Download Benefiting by Design Book in PDF, Epub and Kindle

The presence of women of color within the practical applications of social science research findings is severely limited, since spaces where and when women of color enter the arenas of research methodology, research question and intervention design and knowledge generation is often that of the other. Benefitting by Design addresses this limitation. It does so by locating the experience and knowledge of women of color as its central theme, with sections of the text referring to emerging trends that attend to the need for greater representation of women of color in research and academic settings. A key theme is the dislodging of currently accepted positions for the experience of women of color as marginalized, and subsumed under normative modes of examination to central positions in areas of social science research and clinical practice. This is in response to the typical assumption of the need to ‘fix’ women of color be it based on their immigration status, sexual orientation, race, culture, class or spiritual practice. Benefitting By Design attends to the salient contexts of the lives of women of color from an emic perspective, by providing models for addressing the limitations that result from exclusion, and strategies for centering the experiential knowledge of women of color in social science research and practice that is designed for their benefit.
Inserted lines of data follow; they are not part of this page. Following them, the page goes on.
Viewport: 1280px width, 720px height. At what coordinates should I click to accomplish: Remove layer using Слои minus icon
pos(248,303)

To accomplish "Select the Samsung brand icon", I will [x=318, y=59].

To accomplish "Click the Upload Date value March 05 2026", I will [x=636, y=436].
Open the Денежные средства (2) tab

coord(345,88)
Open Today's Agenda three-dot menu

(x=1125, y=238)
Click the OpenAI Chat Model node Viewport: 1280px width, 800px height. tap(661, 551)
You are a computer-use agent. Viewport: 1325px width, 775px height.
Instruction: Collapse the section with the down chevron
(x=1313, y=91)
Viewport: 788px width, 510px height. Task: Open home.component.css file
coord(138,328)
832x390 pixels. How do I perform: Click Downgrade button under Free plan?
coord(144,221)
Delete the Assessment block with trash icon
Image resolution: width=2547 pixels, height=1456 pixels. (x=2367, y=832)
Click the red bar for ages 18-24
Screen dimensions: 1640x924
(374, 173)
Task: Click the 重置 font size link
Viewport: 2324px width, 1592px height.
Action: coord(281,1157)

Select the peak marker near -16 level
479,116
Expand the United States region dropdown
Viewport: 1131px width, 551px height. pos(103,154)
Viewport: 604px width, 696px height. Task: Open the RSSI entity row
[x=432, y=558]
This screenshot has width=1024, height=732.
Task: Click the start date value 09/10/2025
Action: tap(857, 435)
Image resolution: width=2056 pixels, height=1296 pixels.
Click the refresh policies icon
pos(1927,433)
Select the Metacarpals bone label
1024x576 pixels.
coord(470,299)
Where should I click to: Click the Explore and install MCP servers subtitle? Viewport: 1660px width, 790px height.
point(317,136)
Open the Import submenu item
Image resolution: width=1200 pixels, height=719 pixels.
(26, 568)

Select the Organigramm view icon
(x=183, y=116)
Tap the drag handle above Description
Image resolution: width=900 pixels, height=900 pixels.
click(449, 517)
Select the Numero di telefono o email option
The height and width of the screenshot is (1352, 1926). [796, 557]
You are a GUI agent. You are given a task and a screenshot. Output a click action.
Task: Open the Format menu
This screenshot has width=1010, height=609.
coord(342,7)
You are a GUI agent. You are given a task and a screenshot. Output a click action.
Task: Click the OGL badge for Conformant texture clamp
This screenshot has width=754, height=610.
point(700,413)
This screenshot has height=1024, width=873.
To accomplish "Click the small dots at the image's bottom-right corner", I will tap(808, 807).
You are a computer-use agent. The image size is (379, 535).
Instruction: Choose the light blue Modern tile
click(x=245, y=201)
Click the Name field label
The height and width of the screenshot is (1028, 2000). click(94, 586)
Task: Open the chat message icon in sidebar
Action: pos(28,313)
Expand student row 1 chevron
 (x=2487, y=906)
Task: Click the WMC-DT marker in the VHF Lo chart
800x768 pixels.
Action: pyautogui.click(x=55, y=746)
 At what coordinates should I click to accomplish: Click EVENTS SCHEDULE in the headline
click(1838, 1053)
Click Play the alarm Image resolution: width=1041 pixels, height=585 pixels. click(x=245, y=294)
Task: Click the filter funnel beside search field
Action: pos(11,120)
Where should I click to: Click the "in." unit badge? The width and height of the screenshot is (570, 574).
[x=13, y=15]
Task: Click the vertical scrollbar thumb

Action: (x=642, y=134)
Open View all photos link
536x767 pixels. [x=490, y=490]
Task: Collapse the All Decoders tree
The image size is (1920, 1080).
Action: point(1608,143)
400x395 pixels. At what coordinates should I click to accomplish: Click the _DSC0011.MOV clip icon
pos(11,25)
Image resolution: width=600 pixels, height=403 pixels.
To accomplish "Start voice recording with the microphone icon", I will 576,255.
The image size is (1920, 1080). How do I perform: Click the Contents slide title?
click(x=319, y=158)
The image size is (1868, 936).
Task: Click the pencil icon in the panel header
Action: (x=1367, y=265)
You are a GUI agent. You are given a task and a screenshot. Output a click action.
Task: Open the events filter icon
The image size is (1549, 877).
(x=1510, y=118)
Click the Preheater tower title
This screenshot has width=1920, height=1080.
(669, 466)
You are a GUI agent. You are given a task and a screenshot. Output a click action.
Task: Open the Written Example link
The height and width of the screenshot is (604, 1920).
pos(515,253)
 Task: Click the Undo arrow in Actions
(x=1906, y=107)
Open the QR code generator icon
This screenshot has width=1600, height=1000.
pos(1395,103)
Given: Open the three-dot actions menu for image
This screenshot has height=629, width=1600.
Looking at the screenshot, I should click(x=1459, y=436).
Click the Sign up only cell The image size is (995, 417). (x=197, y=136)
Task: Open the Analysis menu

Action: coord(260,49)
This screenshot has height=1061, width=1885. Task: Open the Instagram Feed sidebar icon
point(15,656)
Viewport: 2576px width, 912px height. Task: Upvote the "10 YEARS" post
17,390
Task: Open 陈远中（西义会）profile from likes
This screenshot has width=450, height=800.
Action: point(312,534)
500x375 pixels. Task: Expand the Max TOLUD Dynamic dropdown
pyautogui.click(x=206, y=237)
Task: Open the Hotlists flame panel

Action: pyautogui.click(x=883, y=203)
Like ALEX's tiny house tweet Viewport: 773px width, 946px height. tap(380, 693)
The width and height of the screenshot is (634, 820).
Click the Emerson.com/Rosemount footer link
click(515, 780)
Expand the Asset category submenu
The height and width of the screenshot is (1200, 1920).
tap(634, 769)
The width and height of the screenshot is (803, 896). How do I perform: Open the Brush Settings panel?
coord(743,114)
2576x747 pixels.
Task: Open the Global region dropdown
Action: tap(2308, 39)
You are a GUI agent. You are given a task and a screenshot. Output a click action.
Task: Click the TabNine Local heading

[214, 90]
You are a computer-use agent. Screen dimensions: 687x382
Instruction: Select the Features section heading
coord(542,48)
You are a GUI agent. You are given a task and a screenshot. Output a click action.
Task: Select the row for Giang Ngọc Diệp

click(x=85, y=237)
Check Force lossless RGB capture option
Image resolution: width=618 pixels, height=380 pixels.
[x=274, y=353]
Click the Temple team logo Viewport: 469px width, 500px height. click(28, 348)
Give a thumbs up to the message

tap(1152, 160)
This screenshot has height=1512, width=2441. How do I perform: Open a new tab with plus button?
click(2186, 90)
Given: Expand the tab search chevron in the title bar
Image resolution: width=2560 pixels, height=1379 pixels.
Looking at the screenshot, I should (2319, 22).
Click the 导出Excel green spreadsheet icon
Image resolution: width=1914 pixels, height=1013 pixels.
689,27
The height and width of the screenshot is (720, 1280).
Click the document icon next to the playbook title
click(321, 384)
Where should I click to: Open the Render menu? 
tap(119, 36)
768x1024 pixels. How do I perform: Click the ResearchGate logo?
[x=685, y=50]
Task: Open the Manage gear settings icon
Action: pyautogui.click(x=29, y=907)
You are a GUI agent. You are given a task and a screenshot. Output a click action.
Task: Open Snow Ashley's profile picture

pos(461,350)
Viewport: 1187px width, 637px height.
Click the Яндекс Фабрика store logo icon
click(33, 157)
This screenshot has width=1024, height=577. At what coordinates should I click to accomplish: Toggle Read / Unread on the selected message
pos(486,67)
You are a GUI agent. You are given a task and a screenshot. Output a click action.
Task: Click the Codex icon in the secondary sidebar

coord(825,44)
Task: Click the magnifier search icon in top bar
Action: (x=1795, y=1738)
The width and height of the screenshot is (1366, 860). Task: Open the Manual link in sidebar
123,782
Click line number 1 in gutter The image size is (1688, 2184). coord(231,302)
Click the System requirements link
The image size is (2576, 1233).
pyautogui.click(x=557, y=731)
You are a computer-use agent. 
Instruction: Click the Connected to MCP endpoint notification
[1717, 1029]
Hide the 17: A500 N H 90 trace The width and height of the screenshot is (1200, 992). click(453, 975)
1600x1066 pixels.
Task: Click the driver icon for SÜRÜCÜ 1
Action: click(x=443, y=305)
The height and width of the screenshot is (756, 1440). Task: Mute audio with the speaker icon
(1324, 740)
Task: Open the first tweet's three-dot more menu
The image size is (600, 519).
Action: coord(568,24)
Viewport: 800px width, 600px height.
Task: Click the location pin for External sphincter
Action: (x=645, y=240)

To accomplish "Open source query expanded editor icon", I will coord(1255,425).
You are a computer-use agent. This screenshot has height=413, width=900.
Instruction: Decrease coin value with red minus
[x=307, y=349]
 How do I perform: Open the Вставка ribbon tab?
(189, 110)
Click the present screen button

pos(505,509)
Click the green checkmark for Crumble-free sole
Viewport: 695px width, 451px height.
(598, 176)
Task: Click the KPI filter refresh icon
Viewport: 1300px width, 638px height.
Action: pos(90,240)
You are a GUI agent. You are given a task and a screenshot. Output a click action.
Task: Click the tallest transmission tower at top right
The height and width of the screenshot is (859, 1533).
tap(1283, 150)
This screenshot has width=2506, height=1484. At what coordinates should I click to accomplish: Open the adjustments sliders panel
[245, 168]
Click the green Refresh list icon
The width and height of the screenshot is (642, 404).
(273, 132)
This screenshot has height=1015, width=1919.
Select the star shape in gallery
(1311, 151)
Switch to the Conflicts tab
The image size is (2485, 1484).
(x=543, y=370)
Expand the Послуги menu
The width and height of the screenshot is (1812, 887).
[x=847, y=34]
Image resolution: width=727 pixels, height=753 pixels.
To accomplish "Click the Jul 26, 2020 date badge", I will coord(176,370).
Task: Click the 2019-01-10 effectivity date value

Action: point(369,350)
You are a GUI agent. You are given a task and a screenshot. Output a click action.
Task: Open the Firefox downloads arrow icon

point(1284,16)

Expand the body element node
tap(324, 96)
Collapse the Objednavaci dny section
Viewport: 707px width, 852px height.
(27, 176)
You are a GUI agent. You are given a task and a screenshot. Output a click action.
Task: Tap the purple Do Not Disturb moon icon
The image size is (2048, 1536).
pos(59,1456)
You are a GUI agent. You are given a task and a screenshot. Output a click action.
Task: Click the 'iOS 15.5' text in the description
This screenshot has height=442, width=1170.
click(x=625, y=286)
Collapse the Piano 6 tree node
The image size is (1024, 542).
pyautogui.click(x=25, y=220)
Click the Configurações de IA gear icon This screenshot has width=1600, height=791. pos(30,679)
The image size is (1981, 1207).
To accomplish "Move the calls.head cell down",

Design and National Identity

Design and National Identity
Author: Javier Gimeno-Martínez
Publsiher: Bloomsbury Publishing
Total Pages: 240
Release: 2016-09-22
Genre: Design
ISBN: 9781472591067

Download Design and National Identity Book in PDF, Epub and Kindle

This important study introduces the key theories of national identity, and relates them to the broad fields of product, graphic and fashion design. Javier Gimeno-Martinez approaches the inter-relationship between national identity and cultural production from two perspectives: the distinctive characteristics of a nation's output, and the consumption of design products within a country as a means of generating a national design landscape. Using case studies ranging from stamps in nineteenth century Russian-occupied Finland, to Coca-Cola as an 'American' drink in modern Trinidad and Tobago, he addresses concepts of essentialism, constructivism, geography and multiculturality, and considers the works of key theorists, including Benedict Anderson, Eric Hobsbawm and Doreen Massey. This illuminating book offers the first comprehensive account of how national identity and cultural policy have shaped design, while suggesting that traditional formations of the 'national' are increasingly unsustainable in an age of globalisation, migration and cultural diversity. Javier Gimeno-Martinez is Lecturer in Design Cultures at the VU University Amsterdam, The Netherlands.